I would like to know how to reorder a list of lists based on an example list.
Here is an example to clarify my question:
["Foo", "Bar", "Something"]
That is example list, now I want to reorder the list shown below, looking only at the heads of each list inside it:
[["Something", "one", "two", "three"], ["Foo", "four", "five", "six"],
["Bar", "seven", "eight", "nine"]]
to this:
[["Foo", "four", "five", "six"], ["Bar", "seven", "eight", "nine"],
["Something", "one", "two", "three"]]
Thanks
Edit:
I've tried mapping a swap function that swaps two elements, but that won't work because I am dealing here with two lists.
Probably a very brute approach:
Prelude> let a = [["Something", "one", "two", "three"], ["Foo", "four", "five", "six"], ["Bar", "seven", "eight", "nine"]]
Prelude> let b = ["Foo", "Bar", "Something"]
Prelude> concatMap (\y -> filter (\(x:xs) -> x == y) a) b
[["Foo","four","five","six"],["Bar","seven","eight","nine"],["Something","one","two","three"]]
Another solution based on list comprehension can be :
Prelude> let a = [["Something", "one", "two", "three"], ["Foo", "four", "five", "six"], ["Bar", "seven", "eight", "nine"]]
Prelude> let b = ["Foo", "Bar", "Something"]
Prelude> let c = [ y | x<-b, y<-a, x `elem` y ]
[["Foo","four","five","six"],["Bar","seven","eight","nine"],["Something","one","two","three"]]
you can read this chapter for more explanation on how to use list comprehension: Lyah
You want to sort your list according to a custom comparison.
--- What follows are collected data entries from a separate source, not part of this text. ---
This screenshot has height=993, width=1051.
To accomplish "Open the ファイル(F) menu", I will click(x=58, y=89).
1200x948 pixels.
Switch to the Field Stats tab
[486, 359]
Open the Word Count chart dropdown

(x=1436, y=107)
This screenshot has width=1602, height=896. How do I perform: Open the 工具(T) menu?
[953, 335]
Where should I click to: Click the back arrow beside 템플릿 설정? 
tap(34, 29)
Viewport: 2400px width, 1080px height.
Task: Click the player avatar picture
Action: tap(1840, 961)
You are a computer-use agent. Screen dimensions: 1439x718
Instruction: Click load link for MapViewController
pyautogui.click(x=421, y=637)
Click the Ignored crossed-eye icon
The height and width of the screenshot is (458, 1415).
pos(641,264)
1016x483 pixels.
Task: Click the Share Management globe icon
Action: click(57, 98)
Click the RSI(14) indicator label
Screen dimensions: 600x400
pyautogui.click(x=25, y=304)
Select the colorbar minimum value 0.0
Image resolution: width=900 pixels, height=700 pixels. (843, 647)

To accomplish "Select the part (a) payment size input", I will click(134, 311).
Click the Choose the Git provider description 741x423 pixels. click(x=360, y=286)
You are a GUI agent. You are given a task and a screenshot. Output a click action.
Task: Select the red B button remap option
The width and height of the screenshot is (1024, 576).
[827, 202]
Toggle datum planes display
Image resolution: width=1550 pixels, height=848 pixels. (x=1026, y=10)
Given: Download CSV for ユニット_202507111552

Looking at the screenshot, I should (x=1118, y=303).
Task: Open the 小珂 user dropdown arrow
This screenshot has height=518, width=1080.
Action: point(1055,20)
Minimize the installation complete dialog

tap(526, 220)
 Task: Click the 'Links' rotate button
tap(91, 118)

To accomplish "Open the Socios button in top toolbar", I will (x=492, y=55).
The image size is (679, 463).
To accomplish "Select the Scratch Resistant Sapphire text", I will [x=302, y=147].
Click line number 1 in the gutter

So, let's do it! The basic comparison function should look at the index a value appears in the examples list.
import Data.List
cmpIndex :: Eq a => [a] -> [a] -> [a] -> Ordering
cmpIndex example s1 s2 = compare (indexOf s1) (indexOf s2)
where indexOf s = findIndex (head s ==) example
This is a little dangerous -- calling head is always a cause to pause. But let's assume you know something I don't and move on. We'll give names to our inputs to make the test more readable, then fire up ghci:
example = ["Foo", "Bar", "Something"]
list = [["Something", "one", "two", "three"], ["Foo", "four", "five", "six"], ["Bar", "seven", "eight", "nine"]]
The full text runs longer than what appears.